Publicada unos años antes que Jude el Oscuro, cuya tormentosa recepción —acusaciones de obscenidad, quema de ejemplares a cargo del obispo de turno— llevó a Thomas Hardy a dejar de escribir novelas, Tess la de los d’Urberville (1891) provocó también el escándalo entre los mojigatos custodios de la moralidad tardovictoriana, que no aprobaban el tratamiento poco pudoroso o demasiado explícito de los instintos sexuales. El rescate de esta última por BackList —en un volumen que retoma el subtítulo original, Una mujer pura, y la traducción de Manuel Ortega y Gasset— ha coincidido con la publicación de otra novela de la última etapa de Hardy (1887) que permanecía inédita en castellano, Los habitantes del bosque (Impedimenta), de la que afirma el traductor, Roberto Frías, que marca el paso hacia una “crítica pesimista y abierta de la represión” en materia de costumbres. El sombrío naturalismo de Hardy, muy influido por la cosmovisión darwinista, ha perdido hoy bastante de su carácter “desagradable”, pero la descripción de la Inglaterra rural continúa siendo de una belleza a prueba de inquisidores.

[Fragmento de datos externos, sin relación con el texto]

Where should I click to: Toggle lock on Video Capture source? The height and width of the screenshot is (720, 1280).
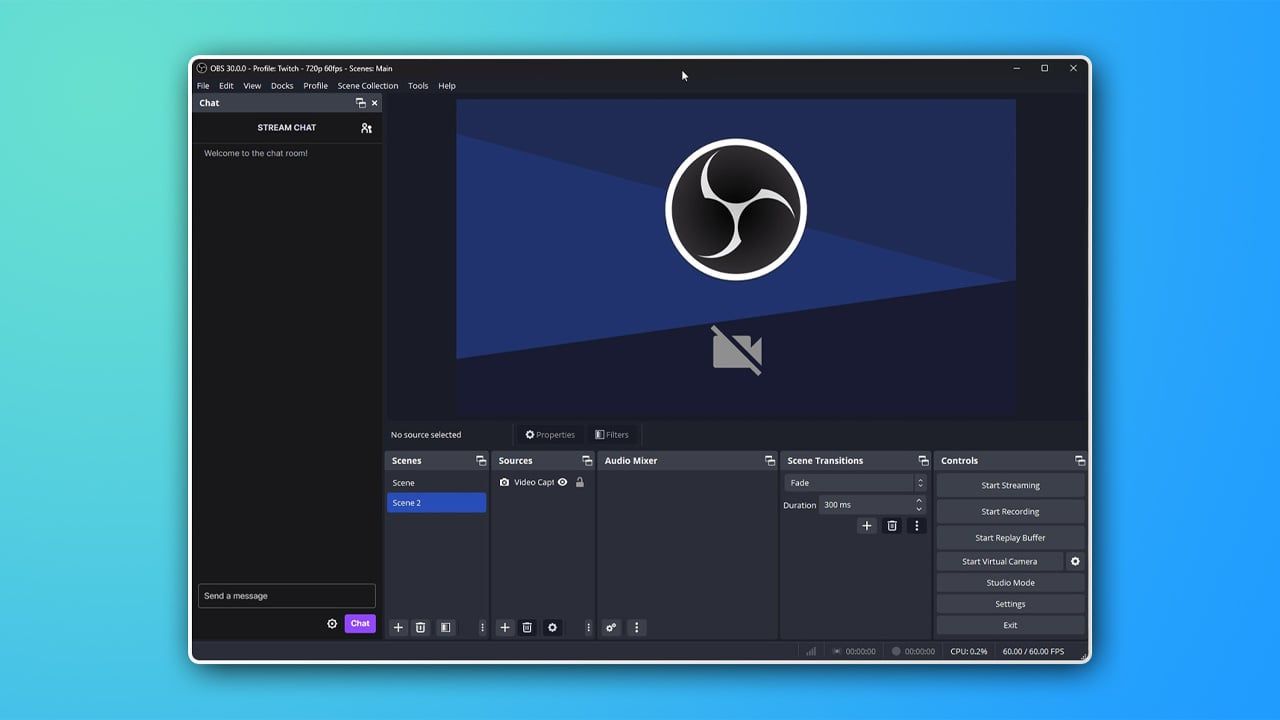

Otra valiosa novela que no estaba traducida, la primera de Edith Wharton, ha sido dada a conocer por Zut en versión de Laura Naranjo. Acierta la traductora cuando afirma que los retratos, tan prestigiados, de la sociedad neoyorquina de entre siglos, “serían meros cuadros costumbristas de no ser por la mirada incisiva de sus pintores de cámara”, el afilado Henry James y su discípula y amiga la señora Wharton. Publicada en 1900, La piedra de toque contiene ya muchos de los rasgos asociados a la escritora norteamericana: los ambientes refinados, la mirada irónica sobre los usos de las clases altas o el estudio minucioso de los caracteres y las motivaciones. La trama gira en torno a la difusión póstuma de unas cartas privadas y guarda cierto parentesco con Los papeles de Aspern (1889) de James, donde se trata asimismo de los límites que deben o no traspasar los investigadores en sus pesquisas, pero el eficaz melodrama de Wharton no enfoca el dilema poniendo el énfasis en el fetichismo literario sino en las consecuencias del mercadeo de la intimidad, más intolerable —en la ficción y en la realidad— cuando se trata de la memoria de muertos indefensos.
Aunque para melodramas, los de Tennessee Williams. Popularizado dentro y fuera de Estados Unidos por las versiones cinematográficas de Kazan, Mankiewicz, Brooks o Huston, el teatro del autor de Mississippi es un concentrado de pasiones que se adecuó como un guante a los intérpretes del Actors Studio, caracterizados por una forma de sobreactuar que hoy puede parecernos insufrible pero marcó toda una época. Traducido por Álvaro del Amo para Alianza, De repente el último verano y otras piezas cortas recoge ocho dramas de un solo acto, entre ellos uno dedicado a D.H. Lawrence —uno de sus autores de cabecera— de quien Williams afirma que “percibió el misterio y el poder del sexo como el impulso vital básico, y combatió toda su vida contra los que se empeñaban en mantenerlo encerrado en las mazmorras del puritanismo”. En sus Memorias, publicadas en España por Bruguera, decía el dramaturgo, de la obra que da título al volumen, que fue concebida en una “temporada de análisis freudiano” y contenía pasajes dignos de figurar entre lo mejor que había escrito, si bien la película homónima —que fue un gran éxito de taquilla— era a su juicio rematadamente mala.